Soal untuk Dikerjakan>
1. Kembalikan tanpa perubahan bagian teks tentang new normal yang dibuka oleh kata-kata berisi "Banyak daerah belum" dan ditutup dengan "pendidikan, dan ekonomi.".
2. Tolong lanjutkan teks tentang new normal, mulai setelah kalimat terakhir yang ditampilkan.

Potongan Dokumen>
**********

Rabu, 17 Juni 2020

New Normal; Ketika Virus Belum Pergi, Tapi Kita Sudah Sibuk Kembali


JANGKARKEADILAN, JAKARTA – Indonesia bersiap menghadapi kehidupan baru — new normal, katanya. Tapi mari kita jujur: ini bukan normal, ini adaptasi darurat.

Virus belum pergi, grafik belum turun, tapi pasar sudah buka, sekolah sudah ramai, dan masker mulai tergantung di leher.

New normal bukanlah tiket bebas dari pandemi. Ia adalah panggilan untuk hidup lebih waspada, bukan lebih ceroboh.

Banyak daerah belum siap. Protokol kesehatan dilanggar, kesadaran publik masih rendah.

Kita terlalu cepat melupakan ketakutan, dan terlalu lambat belajar dari krisis.

Ahli kesehatan menyebut transisi ini belum terkendali. Tapi kebijakan tetap melaju, seolah virus tunduk pada jadwal birokrasi.

Melihat situasi ini, Ikatan Sarjana Katolik Indonesia (ISKA) tak tinggal diam. Dalam webinar Dies Natalis ke-62, ISKA mengangkat tiga trisula: kesehatan, pendidikan, dan ekonomi.
Ketua Umum ISKA, Hargo Mandirahardjo, menegaskan:

“Kita harus disiplin, peduli, dan produktif. Karena pandemi bukan hanya soal medis, tapi soal moral.”

**********

Entri Data>
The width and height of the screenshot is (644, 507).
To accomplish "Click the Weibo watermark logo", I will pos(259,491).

**********

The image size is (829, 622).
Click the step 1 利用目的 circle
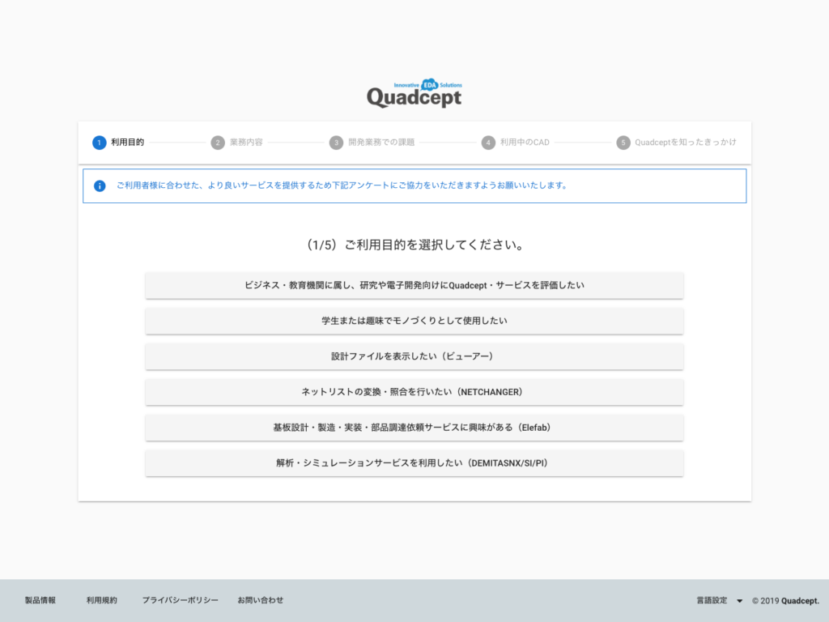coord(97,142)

**********

Jawaban Tugas>
1.
Banyak daerah belum siap. Protokol kesehatan dilanggar, kesadaran publik masih rendah.

Kita terlalu cepat melupakan ketakutan, dan terlalu lambat belajar dari krisis.

Ahli kesehatan menyebut transisi ini belum terkendali. Tapi kebijakan tetap melaju, seolah virus tunduk pada jadwal birokrasi.

Melihat situasi ini, Ikatan Sarjana Katolik Indonesia (ISKA) tak tinggal diam. Dalam webinar Dies Natalis ke-62, ISKA mengangkat tiga trisula: kesehatan, pendidikan, dan ekonomi.

2.
ISKA bergerak. APD didistribusikan, solidaritas digalang, dan semangat gotong royong dihidupkan.

100% Katolik, 100% Indonesia — bukan sekadar slogan, tapi panggilan.

Agus Suprapto dari Kemenko PMK memaparkan strategi trisula:

  1. Jaringan pengaman sosial
  2. Pengendalian penyebaran di daerah 3T
  3. Survabilitas ekonomi

Tapi strategi tanpa disiplin publik adalah pedang tanpa bilah.

“Hungry man is an angry man,” katanya. Maka jangan biarkan rakyat lapar — baik secara ekonomi maupun informasi.

Adrianus Asia Sidot menyoroti pendidikan di era new normal. Ia mengusulkan paradigma baru:

Rumah panjang, masjid, bahkan warung kopi bisa jadi ruang belajar.
Guru bukan satu-satunya sumber, dan sekolah bukan satu-satunya tempat.

Tapi semua itu butuh jaringan, sinyal, dan arah. Maka blueprint pendidikan harus segera disusun — bukan hanya kampanye, tapi kebijakan.

Yustinus Prastowo bicara lugas:

“Pasar lumpuh, negara harus ambil alih.”
Rp 677 triliun digelontorkan, bansos, subsidi UMKM, dan jaminan kredit disiapkan.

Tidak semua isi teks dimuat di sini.